• DATA PROVIDED:

============================================================

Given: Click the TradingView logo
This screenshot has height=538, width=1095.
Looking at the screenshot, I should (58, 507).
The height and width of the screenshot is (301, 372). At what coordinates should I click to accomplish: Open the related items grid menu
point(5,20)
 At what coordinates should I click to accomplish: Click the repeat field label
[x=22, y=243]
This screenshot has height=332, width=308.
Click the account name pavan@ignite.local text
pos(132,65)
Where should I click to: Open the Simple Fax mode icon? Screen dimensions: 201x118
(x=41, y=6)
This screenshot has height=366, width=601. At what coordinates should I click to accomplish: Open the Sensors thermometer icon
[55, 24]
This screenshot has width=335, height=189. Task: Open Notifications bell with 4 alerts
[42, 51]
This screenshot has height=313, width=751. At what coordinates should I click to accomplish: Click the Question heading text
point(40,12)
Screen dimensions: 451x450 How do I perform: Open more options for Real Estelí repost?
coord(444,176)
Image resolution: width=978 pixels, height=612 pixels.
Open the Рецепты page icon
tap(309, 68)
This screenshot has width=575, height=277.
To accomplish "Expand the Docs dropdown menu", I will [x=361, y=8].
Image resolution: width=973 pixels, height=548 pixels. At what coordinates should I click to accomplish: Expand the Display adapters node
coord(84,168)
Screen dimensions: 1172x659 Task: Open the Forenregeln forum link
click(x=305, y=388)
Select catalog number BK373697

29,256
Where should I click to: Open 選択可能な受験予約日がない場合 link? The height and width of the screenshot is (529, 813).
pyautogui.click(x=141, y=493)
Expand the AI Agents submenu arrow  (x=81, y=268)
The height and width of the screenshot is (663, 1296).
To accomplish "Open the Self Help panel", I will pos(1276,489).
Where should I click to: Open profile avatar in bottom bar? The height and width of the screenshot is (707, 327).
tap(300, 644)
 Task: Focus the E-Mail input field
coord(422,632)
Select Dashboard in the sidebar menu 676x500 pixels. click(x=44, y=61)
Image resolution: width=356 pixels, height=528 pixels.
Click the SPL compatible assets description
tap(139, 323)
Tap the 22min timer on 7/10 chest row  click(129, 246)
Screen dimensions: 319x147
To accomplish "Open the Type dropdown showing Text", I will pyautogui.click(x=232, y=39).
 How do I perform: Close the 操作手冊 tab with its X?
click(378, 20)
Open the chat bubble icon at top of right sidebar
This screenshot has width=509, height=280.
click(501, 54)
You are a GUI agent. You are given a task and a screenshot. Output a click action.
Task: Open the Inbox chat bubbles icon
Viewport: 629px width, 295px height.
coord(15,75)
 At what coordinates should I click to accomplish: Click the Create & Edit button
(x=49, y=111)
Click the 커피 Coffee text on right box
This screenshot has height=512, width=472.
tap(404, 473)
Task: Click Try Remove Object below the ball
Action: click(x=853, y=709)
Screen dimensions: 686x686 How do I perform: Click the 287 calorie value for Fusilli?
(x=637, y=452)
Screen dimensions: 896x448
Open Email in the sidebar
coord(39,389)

============================================================

• EXERCISE PROMPT:
Return, unchanged, every line from the first line of the items through the line containing "click(x=305, y=388)", including both of those lines.

• EXERCISE RESPONSE:
Given: Click the TradingView logo
This screenshot has height=538, width=1095.
Looking at the screenshot, I should (58, 507).
The height and width of the screenshot is (301, 372). At what coordinates should I click to accomplish: Open the related items grid menu
point(5,20)
 At what coordinates should I click to accomplish: Click the repeat field label
[x=22, y=243]
This screenshot has height=332, width=308.
Click the account name pavan@ignite.local text
pos(132,65)
Where should I click to: Open the Simple Fax mode icon? Screen dimensions: 201x118
(x=41, y=6)
This screenshot has height=366, width=601. At what coordinates should I click to accomplish: Open the Sensors thermometer icon
[55, 24]
This screenshot has width=335, height=189. Task: Open Notifications bell with 4 alerts
[42, 51]
This screenshot has height=313, width=751. At what coordinates should I click to accomplish: Click the Question heading text
point(40,12)
Screen dimensions: 451x450 How do I perform: Open more options for Real Estelí repost?
coord(444,176)
Image resolution: width=978 pixels, height=612 pixels.
Open the Рецепты page icon
tap(309, 68)
This screenshot has width=575, height=277.
To accomplish "Expand the Docs dropdown menu", I will [x=361, y=8].
Image resolution: width=973 pixels, height=548 pixels. At what coordinates should I click to accomplish: Expand the Display adapters node
coord(84,168)
Screen dimensions: 1172x659 Task: Open the Forenregeln forum link
click(x=305, y=388)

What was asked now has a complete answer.